Alternative strategy for potholes

New water modeling tools are helping some growers boost profits in farmed potholes.

Instead of taking several perennially wet depressions out of production, Jonesboro, Ill., farmer Collin Cain used 3D GPS land-shaping technology to eliminate the potholes and correct gully erosion.

Cain optimized surface drainage in a 50-acre corn-and-soybean field using landforming software from OptiSurface Design, one of a new generation of precision drainage design products. The Australian company uses highly-accurate GPS data to produce multi-slope, multi-grade drainage designs, says drainage contractor Nick Schaefer, owner of Schaefer Excavating, Anna, Ill., who designed Cain’s pothole fix.

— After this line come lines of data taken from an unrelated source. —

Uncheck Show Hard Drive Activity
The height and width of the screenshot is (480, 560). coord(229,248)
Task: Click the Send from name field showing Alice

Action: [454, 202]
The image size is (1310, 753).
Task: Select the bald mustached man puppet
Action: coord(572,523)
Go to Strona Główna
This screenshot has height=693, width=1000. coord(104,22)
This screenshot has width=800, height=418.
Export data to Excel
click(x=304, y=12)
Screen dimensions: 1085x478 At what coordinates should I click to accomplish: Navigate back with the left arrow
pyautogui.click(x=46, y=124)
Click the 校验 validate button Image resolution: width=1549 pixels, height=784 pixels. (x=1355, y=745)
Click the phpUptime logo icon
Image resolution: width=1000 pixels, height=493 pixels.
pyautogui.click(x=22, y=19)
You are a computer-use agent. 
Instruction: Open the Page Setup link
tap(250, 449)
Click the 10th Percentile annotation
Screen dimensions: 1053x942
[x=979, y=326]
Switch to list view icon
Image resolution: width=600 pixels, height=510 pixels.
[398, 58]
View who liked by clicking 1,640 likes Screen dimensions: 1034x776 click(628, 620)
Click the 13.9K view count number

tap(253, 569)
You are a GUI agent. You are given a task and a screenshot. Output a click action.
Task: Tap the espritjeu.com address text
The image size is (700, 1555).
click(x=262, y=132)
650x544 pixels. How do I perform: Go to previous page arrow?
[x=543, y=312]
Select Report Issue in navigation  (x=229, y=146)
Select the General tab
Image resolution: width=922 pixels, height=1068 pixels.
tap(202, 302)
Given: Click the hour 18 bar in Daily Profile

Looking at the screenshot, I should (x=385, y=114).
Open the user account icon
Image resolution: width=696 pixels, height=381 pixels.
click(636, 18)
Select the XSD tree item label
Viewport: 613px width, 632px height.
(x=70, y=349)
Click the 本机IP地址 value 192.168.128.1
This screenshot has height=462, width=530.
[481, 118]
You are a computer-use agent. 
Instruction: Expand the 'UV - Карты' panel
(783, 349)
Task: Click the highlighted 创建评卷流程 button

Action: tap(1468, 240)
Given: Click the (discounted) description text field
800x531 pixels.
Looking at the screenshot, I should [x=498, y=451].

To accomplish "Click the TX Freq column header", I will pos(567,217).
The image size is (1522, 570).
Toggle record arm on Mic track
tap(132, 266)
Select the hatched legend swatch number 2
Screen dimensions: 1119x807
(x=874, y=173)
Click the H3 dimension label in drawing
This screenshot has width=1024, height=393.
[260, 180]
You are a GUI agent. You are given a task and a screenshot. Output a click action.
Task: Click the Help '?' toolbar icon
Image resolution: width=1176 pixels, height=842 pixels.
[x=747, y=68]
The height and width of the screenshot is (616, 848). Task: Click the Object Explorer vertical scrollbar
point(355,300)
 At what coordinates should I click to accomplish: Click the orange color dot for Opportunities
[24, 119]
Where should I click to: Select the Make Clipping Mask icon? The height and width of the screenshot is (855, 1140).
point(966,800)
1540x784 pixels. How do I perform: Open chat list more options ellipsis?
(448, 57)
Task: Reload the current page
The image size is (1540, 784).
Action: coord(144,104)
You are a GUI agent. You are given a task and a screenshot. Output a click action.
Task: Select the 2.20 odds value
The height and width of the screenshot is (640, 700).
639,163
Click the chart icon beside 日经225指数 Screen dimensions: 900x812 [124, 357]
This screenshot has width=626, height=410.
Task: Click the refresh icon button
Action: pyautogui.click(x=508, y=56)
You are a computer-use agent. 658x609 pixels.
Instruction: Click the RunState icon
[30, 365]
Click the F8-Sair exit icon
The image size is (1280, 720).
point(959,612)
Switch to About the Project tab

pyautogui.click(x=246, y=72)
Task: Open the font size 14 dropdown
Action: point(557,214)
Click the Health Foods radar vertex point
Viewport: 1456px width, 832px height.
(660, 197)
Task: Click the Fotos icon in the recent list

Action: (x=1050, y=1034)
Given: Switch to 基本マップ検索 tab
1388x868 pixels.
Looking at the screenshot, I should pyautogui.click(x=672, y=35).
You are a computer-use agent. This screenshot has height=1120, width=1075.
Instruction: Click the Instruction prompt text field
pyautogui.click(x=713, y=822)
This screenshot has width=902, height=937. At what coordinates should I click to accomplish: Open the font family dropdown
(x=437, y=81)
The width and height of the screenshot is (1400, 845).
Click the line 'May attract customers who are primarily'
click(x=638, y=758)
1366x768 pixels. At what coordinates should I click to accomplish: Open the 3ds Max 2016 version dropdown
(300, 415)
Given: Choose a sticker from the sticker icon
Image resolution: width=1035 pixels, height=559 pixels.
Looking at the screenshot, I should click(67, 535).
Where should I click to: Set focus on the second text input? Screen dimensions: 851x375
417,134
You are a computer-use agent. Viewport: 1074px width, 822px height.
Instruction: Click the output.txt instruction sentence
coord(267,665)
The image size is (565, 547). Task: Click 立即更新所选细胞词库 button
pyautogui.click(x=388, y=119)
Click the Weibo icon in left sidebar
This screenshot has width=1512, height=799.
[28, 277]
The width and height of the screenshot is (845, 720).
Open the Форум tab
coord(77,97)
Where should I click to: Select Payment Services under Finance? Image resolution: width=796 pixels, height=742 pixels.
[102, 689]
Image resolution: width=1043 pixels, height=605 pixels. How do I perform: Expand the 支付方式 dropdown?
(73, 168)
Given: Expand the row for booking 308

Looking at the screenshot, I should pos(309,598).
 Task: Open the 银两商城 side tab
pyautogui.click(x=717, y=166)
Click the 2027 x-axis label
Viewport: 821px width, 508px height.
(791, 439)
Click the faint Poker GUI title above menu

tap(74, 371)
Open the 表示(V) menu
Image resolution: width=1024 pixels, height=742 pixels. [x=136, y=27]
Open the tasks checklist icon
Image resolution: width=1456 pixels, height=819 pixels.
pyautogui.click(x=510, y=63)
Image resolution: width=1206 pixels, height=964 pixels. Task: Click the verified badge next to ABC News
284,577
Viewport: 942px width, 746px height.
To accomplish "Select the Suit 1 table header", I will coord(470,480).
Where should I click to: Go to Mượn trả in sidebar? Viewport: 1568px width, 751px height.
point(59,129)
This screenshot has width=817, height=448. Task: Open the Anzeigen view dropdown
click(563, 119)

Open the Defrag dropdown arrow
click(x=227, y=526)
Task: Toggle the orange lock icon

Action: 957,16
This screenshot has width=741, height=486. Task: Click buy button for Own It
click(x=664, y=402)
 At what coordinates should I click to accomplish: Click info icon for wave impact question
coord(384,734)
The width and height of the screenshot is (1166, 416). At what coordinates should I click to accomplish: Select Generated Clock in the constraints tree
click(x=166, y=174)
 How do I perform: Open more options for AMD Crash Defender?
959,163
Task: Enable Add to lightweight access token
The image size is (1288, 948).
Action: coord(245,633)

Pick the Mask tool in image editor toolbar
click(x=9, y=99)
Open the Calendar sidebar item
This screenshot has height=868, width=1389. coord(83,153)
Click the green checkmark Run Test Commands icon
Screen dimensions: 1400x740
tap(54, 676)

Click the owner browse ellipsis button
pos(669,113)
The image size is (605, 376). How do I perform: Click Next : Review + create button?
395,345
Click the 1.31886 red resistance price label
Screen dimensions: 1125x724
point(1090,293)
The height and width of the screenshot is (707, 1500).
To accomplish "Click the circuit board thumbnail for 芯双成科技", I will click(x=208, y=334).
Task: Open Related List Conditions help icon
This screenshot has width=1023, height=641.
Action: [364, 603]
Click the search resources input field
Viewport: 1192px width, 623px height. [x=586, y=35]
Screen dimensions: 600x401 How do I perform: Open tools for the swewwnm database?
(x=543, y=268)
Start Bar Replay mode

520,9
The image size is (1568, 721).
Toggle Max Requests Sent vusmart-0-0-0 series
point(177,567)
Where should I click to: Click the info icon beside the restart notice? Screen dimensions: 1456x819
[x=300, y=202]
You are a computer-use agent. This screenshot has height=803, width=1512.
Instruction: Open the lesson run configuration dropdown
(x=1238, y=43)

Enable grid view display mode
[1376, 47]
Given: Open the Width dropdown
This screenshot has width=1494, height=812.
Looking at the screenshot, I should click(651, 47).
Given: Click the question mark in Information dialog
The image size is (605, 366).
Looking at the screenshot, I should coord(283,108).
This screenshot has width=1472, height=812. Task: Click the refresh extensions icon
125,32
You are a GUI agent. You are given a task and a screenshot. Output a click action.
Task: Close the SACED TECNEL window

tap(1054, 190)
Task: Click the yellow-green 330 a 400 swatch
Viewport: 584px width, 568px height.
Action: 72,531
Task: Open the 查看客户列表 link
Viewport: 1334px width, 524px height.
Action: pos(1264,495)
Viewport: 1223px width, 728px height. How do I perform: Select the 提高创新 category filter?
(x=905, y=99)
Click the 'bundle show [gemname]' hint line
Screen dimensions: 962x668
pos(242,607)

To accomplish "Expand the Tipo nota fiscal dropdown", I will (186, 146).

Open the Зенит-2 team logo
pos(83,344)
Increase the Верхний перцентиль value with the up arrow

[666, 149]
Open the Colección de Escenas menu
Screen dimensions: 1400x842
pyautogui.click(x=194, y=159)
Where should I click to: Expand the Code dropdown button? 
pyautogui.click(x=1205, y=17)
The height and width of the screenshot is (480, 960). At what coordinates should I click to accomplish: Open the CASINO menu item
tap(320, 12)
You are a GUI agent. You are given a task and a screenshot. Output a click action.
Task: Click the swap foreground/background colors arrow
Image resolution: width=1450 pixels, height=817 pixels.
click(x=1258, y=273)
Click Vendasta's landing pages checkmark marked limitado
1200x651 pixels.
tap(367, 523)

The 3D technology moves water off the field in multiple directions, instead of “forcing water in one direction, like traditional laser setups do in a plane design,” Schaefer says. Pothole elevations are raised and slopes reduced, but the field’s basic contours are retained. “By fixing these areas, farmers are gaining acreage, better crop yields, and ease of farming without ditches or potholes,” Schaefer says.

The new technology looks like a good soil conservation tool, too, says Keith Livesay, a resource conservationist for Union County, Ill., SWCD. “It appears to slow water movement off a field and let it infiltrate into the soil. When water moves slower, it drops sediment in the field rather than carrying it away.”

Cain eliminated about 12 acres of farmed potholes that regularly drowned out crops, spending $336/acre for drainage design and earth moving expenses, averaged over the 50-acre field. Cain also gained an extra five acres of productive cropland within the field, which had not been farmable before, turning a 50-acre field into a 55-acre field. He spent $4,200/acre for those additional five acres.

The benefits were clear the next season, 2015, which was “our wettest year on record,” Cain says. “But we didn’t lose one square foot” in that field due to ponding. “It was very impressive.” Cain estimates a payback of five or six years from increased yields, but adds that the drainage improvements “appreciate the land value immediately. It’s good ground.”

Justin Fleck, a precision agriculture consultant from Rochester, Ill., who uses OptiSurface software, agrees. “There are lots of acres in the Midwest with drown-out spots in the middle of fields. Think of it: If you can get, say, five more acres of farmland worth $7,000/acre or more, why not fix the land you have to make it all productive?”